→ GIVEN INFORMATION

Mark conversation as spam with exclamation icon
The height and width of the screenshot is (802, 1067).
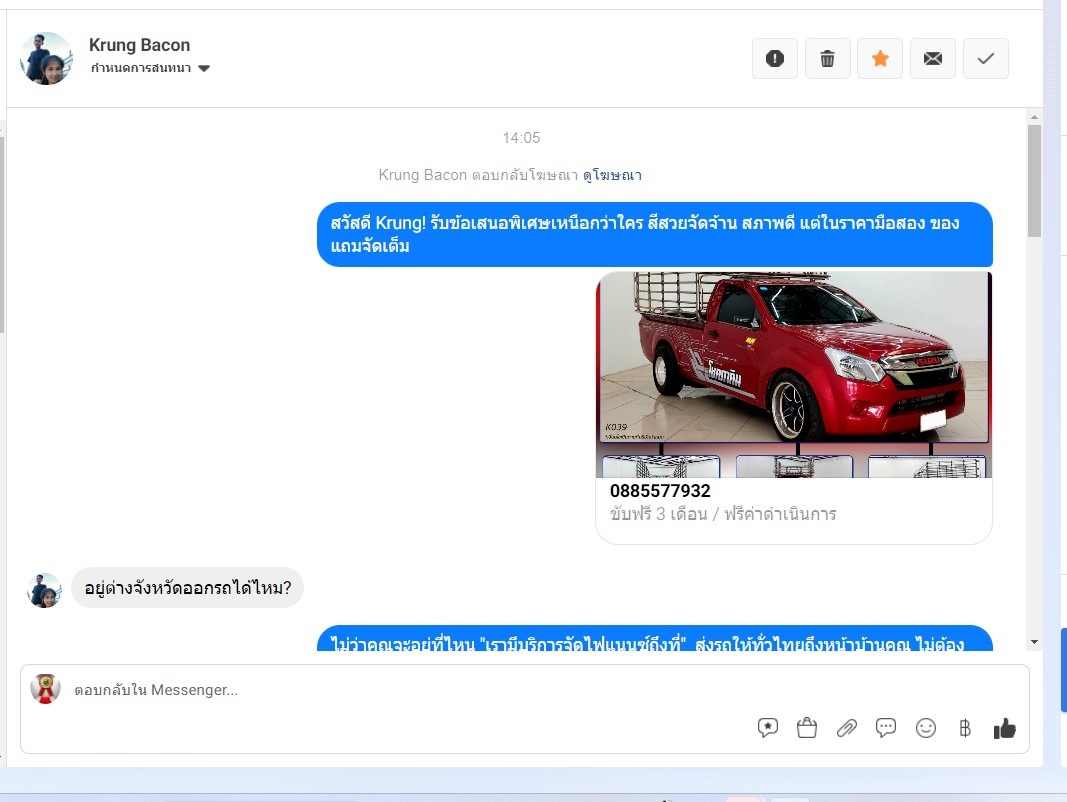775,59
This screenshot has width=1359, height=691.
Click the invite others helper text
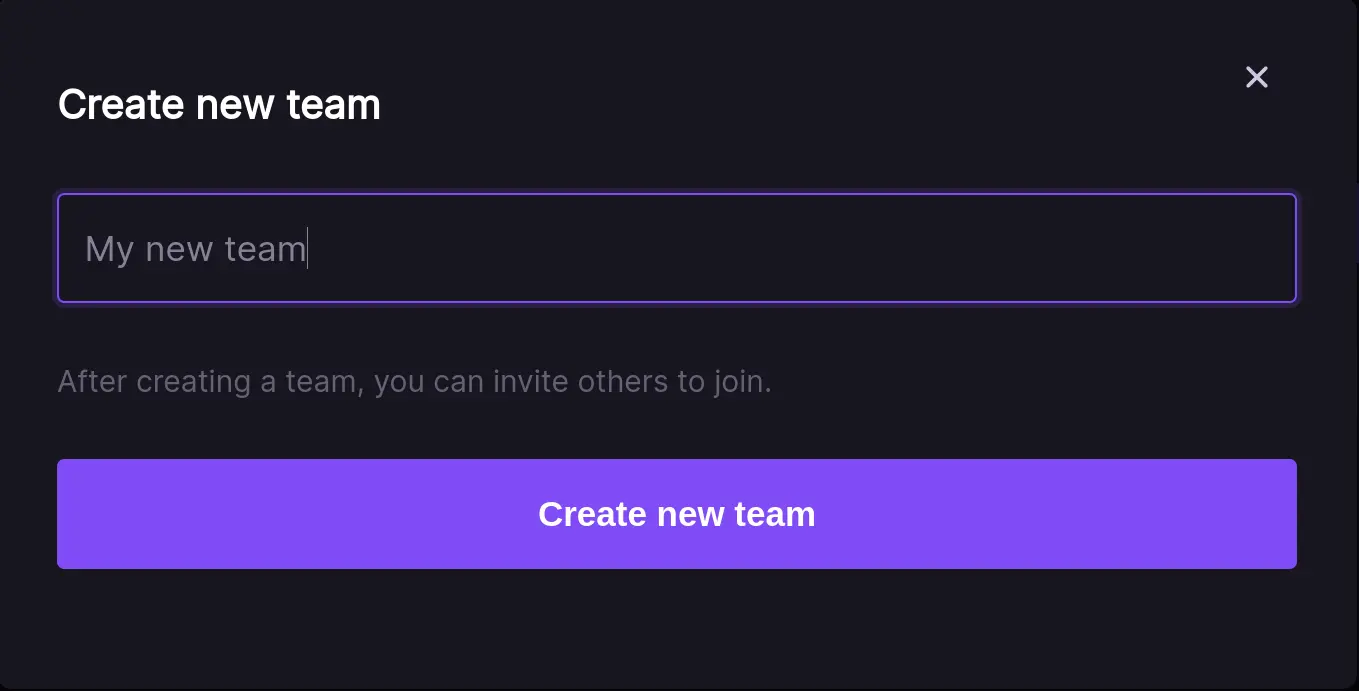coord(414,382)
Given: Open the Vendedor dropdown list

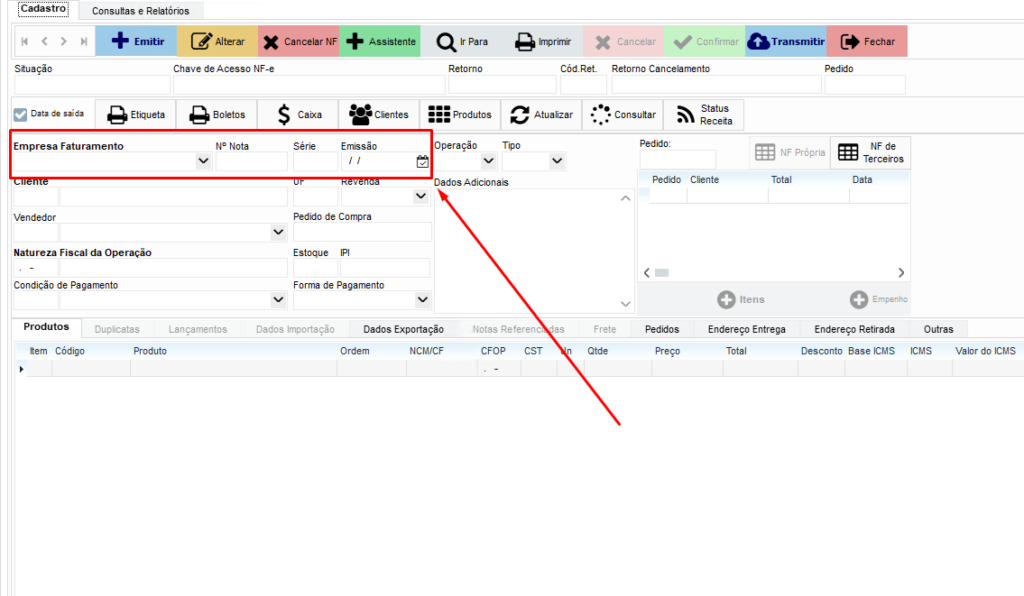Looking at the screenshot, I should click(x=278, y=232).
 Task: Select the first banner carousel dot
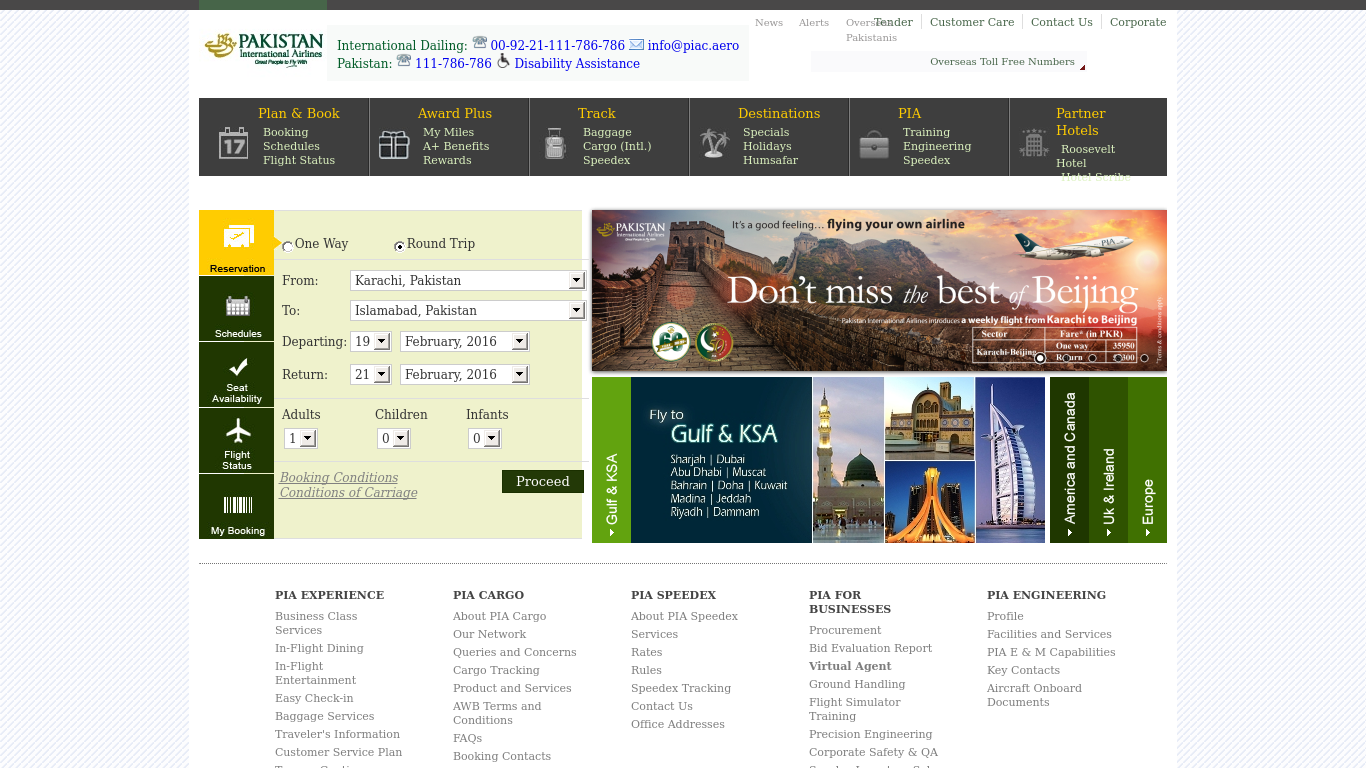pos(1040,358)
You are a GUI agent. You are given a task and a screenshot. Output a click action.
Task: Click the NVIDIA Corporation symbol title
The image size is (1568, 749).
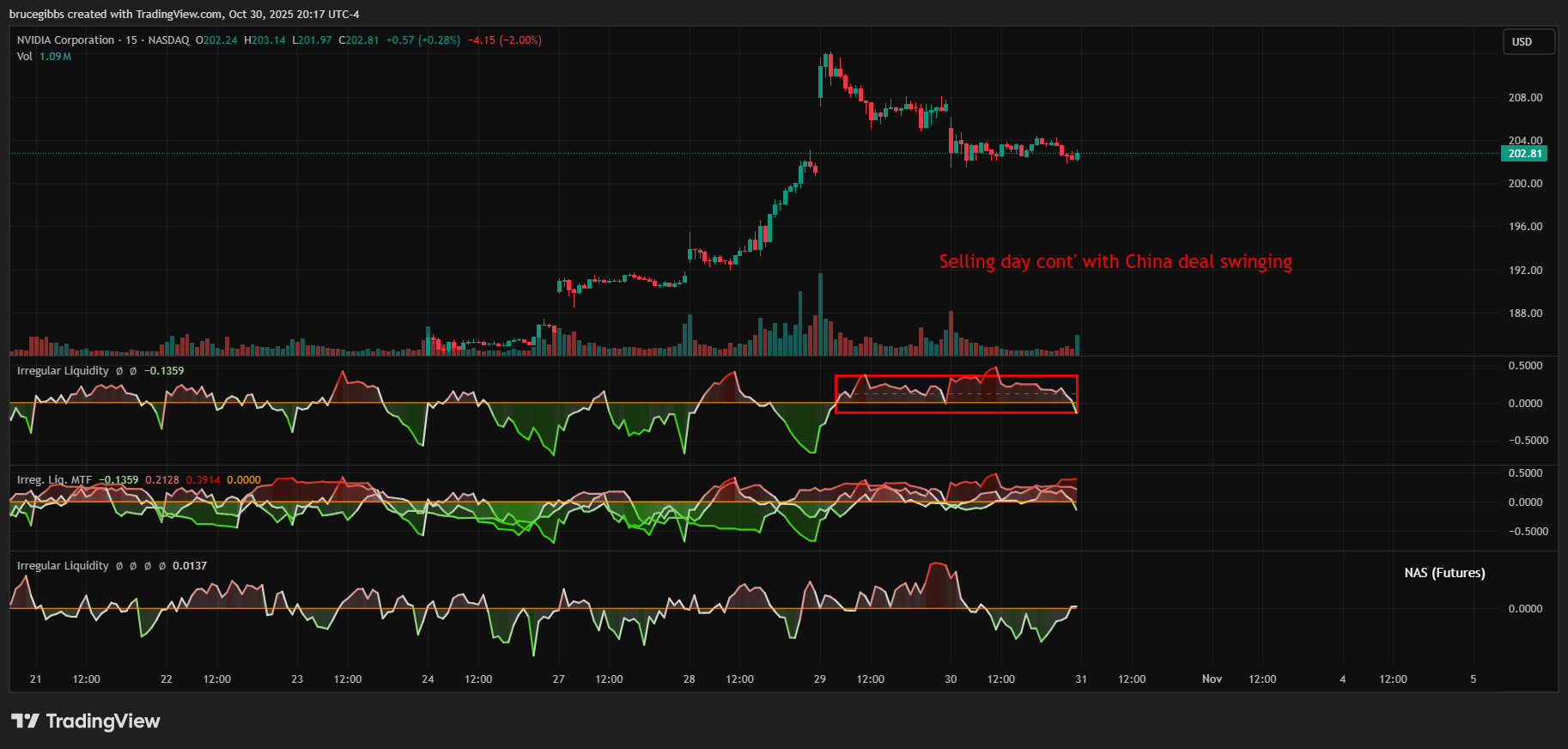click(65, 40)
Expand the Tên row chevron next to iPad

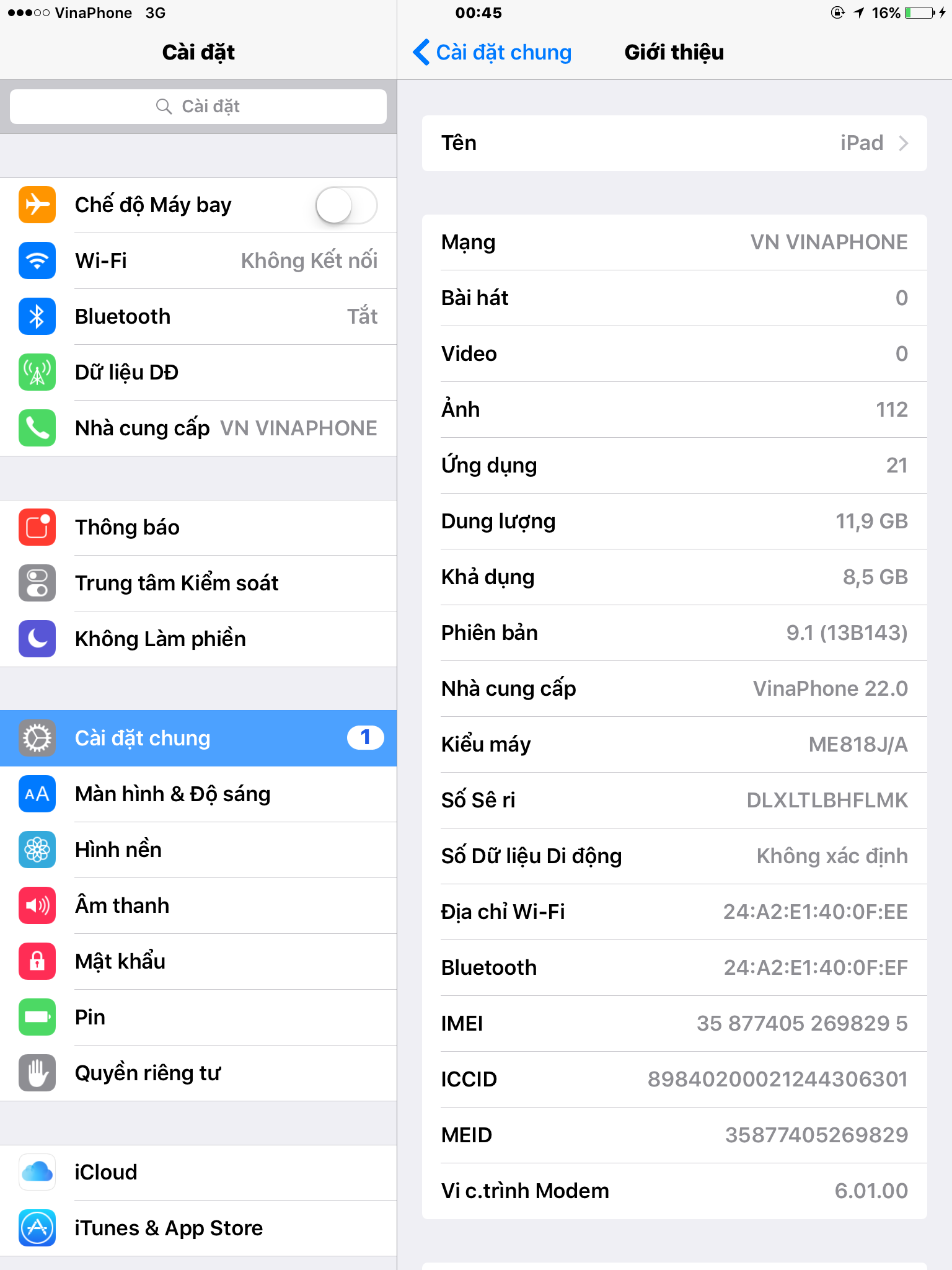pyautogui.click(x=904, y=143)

→ EXERCISE TASK
Please write out the text of all six entries above exactly as it appears, leaving out the pictures.

→ REPLY
Mark conversation as spam with exclamation icon
The height and width of the screenshot is (802, 1067).
775,59
This screenshot has width=1359, height=691.
Click the invite others helper text
coord(414,382)
Given: Open the Vendedor dropdown list

Looking at the screenshot, I should click(x=278, y=232).
 Task: Select the first banner carousel dot
pos(1040,358)
You are a GUI agent. You are given a task and a screenshot. Output a click action.
Task: Click the NVIDIA Corporation symbol title
The image size is (1568, 749).
click(65, 40)
Expand the Tên row chevron next to iPad

pyautogui.click(x=904, y=143)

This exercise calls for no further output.